▸ **What is needed**
Copy out all the items below, changing "pencil" to "pen" and leaving everything else as it is.
* Start Dataset content *
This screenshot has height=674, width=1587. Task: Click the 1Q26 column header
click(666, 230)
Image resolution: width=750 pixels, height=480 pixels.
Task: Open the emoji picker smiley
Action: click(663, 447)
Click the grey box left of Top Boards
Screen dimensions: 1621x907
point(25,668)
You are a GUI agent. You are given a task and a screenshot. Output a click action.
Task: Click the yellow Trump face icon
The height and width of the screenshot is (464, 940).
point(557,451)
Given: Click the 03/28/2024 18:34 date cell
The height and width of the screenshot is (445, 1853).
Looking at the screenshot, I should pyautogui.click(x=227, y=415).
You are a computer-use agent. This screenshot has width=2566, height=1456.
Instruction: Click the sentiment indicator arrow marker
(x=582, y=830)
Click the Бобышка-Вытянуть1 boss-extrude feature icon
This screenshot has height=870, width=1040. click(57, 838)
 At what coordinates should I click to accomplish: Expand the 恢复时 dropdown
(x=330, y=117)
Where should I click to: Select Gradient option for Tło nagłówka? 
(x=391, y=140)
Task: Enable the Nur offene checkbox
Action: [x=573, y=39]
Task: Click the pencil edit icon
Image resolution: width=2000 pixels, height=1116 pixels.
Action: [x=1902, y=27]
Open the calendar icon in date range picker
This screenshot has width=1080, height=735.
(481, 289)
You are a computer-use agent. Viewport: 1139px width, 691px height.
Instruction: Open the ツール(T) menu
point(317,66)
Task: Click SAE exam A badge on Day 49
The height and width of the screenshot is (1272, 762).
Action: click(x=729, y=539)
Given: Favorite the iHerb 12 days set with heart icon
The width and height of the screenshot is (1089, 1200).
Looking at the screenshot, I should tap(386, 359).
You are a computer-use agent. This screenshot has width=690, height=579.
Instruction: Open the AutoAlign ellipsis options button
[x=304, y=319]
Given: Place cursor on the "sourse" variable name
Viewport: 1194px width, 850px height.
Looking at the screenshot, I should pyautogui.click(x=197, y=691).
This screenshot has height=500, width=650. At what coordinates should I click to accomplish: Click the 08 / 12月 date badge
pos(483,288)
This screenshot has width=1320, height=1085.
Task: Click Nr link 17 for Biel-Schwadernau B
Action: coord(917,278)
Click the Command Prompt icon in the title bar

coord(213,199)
* End Dataset content *
▸ **Finished answer**
This screenshot has height=674, width=1587. Task: Click the 1Q26 column header
click(666, 230)
Image resolution: width=750 pixels, height=480 pixels.
Task: Open the emoji picker smiley
Action: click(663, 447)
Click the grey box left of Top Boards
Screen dimensions: 1621x907
point(25,668)
You are a GUI agent. You are given a task and a screenshot. Output a click action.
Task: Click the yellow Trump face icon
The height and width of the screenshot is (464, 940).
point(557,451)
Given: Click the 03/28/2024 18:34 date cell
The height and width of the screenshot is (445, 1853).
Looking at the screenshot, I should pyautogui.click(x=227, y=415).
You are a computer-use agent. This screenshot has width=2566, height=1456.
Instruction: Click the sentiment indicator arrow marker
(x=582, y=830)
Click the Бобышка-Вытянуть1 boss-extrude feature icon
This screenshot has height=870, width=1040. click(57, 838)
 At what coordinates should I click to accomplish: Expand the 恢复时 dropdown
(x=330, y=117)
Where should I click to: Select Gradient option for Tło nagłówka? 
(x=391, y=140)
Task: Enable the Nur offene checkbox
Action: [x=573, y=39]
Task: Click the pen edit icon
Image resolution: width=2000 pixels, height=1116 pixels.
Action: [x=1902, y=27]
Open the calendar icon in date range picker
This screenshot has width=1080, height=735.
(481, 289)
You are a computer-use agent. Viewport: 1139px width, 691px height.
Instruction: Open the ツール(T) menu
point(317,66)
Task: Click SAE exam A badge on Day 49
The height and width of the screenshot is (1272, 762).
Action: click(x=729, y=539)
Given: Favorite the iHerb 12 days set with heart icon
The width and height of the screenshot is (1089, 1200).
Looking at the screenshot, I should tap(386, 359).
You are a computer-use agent. This screenshot has width=690, height=579.
Instruction: Open the AutoAlign ellipsis options button
[x=304, y=319]
Given: Place cursor on the "sourse" variable name
Viewport: 1194px width, 850px height.
Looking at the screenshot, I should pyautogui.click(x=197, y=691).
This screenshot has height=500, width=650. At what coordinates should I click to accomplish: Click the 08 / 12月 date badge
pos(483,288)
This screenshot has width=1320, height=1085.
Task: Click Nr link 17 for Biel-Schwadernau B
Action: coord(917,278)
Click the Command Prompt icon in the title bar

coord(213,199)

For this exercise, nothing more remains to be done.